Europe naphtha demand still weak as high prices persist

20 April 2011 13:35  [Source: ICIS news]

Naphtha cracker at sunsetLONDON (ICIS)--Ongoing high naphtha prices in Europe are continuing to push down demand for the product, sources said on Wednesday.

Driven by crude oil price hikes, naphtha reached a 33-month high on 8 April when the range was assessed at $1,054-1,062/tonne CIF (cost, insurance and freight) NWE (northwest Europe).

While prices have fluctuated slightly since then, they have remained around the high levels last seen in July 2008, when on 21 July the range stood at $1,050–1,060/tonne.

“The physical market is weaker,” a trader said. “Prices have damaged demand for sure.”

A second source added: “It’s too expensive for most end users, they’re not willing to pay up.”

A third trader said: “Prices are high, there’s volatility,” adding that a large backwardation was not helping demand either.

A backwardation of around $29/tonne was reached on the afternoon of 15 April and similar levels have persisted since.

While the market has recently been tight, this damage to demand now threatens to lengthen it.

“Globally, Europe has the highest prices,” a trader said. “There’s no arb anywhere.

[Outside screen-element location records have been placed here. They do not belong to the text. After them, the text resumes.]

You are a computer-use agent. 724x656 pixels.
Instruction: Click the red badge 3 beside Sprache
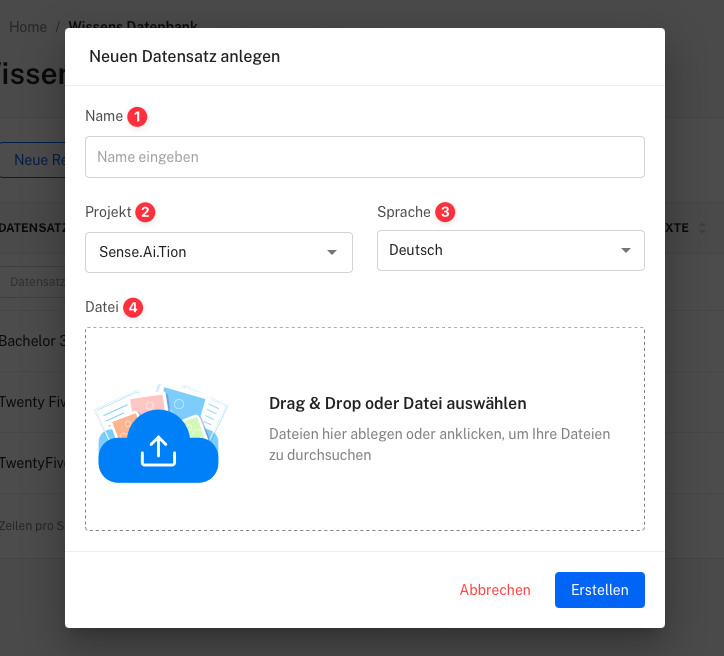pos(445,212)
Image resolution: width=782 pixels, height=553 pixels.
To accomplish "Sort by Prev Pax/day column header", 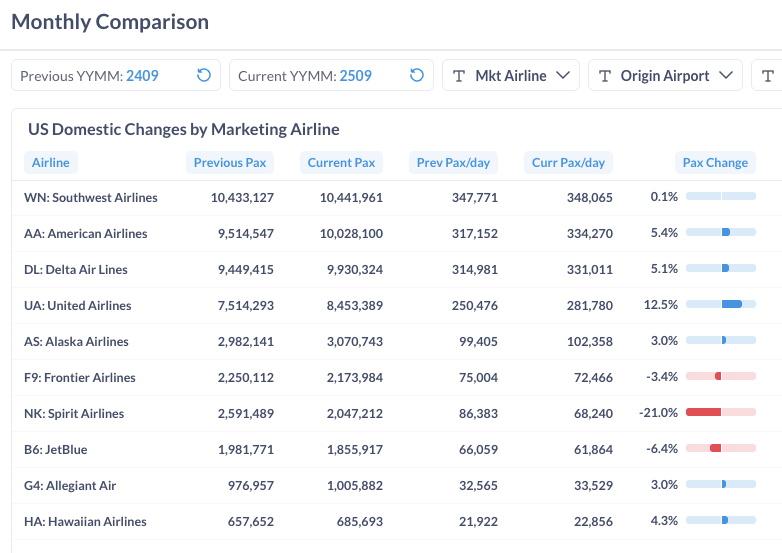I will 452,163.
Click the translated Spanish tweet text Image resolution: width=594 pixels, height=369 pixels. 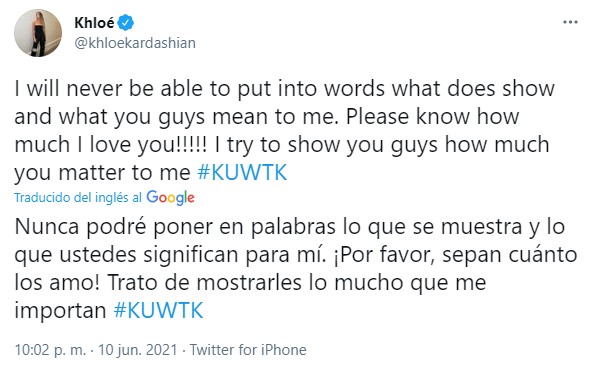[296, 269]
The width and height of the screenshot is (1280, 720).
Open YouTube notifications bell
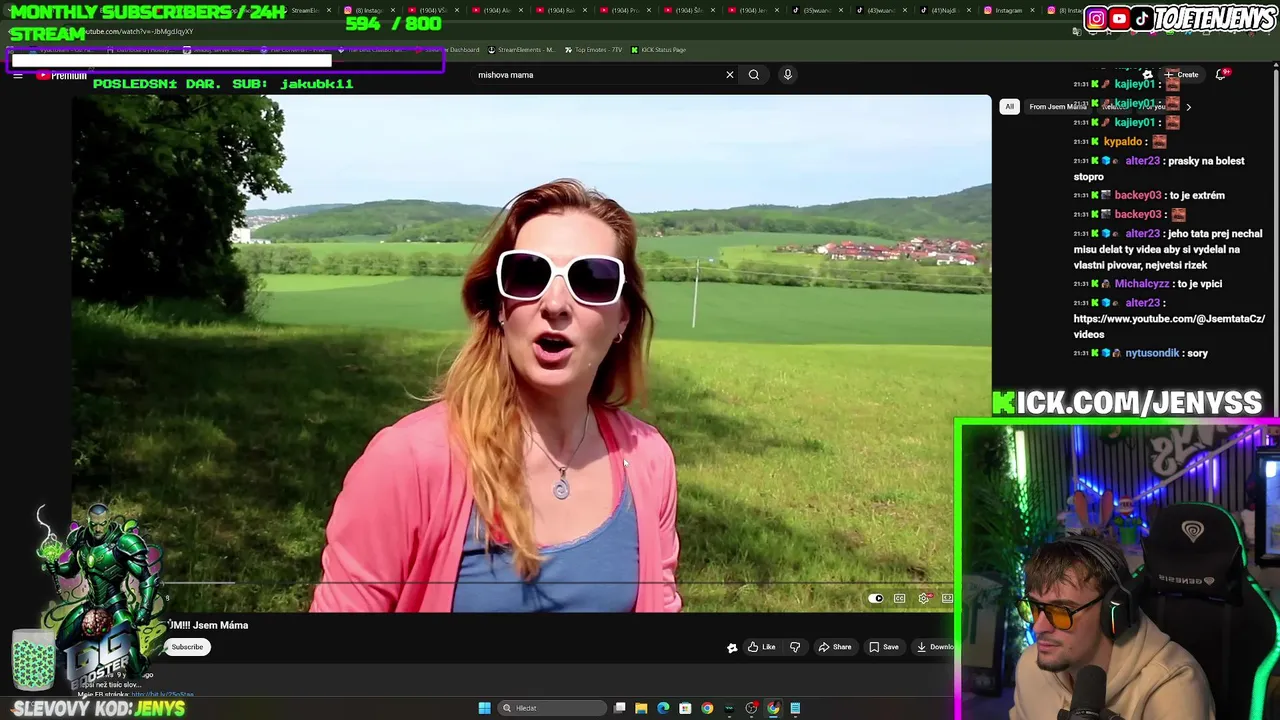point(1220,75)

There’s also a stand-off between buyers and sellers.”

The consensus was that buyers were not prepared to pay the levels sellers were asking.

“There’s lots of product in Europe, but prices are high and everyone is covered,” a second source said.

While Brazil continued to show some interest, there was said to be little demand from the gasoline sector, despite the forthcoming US driving season.

“The crack has to weaken to open arbs,” a trader said. A softer crack spread has a dampening effect on flat prices.

“The backwardation should disappear first to bring back demand,” a second source believed.

At 11.00 GMT, the naphtha cargo range was assessed at $1,069-1,077/tonne CIF NWE. The naphtha crack spread was at minus-$5.30/bbl and June Brent crude oil was at $122.88/bbl.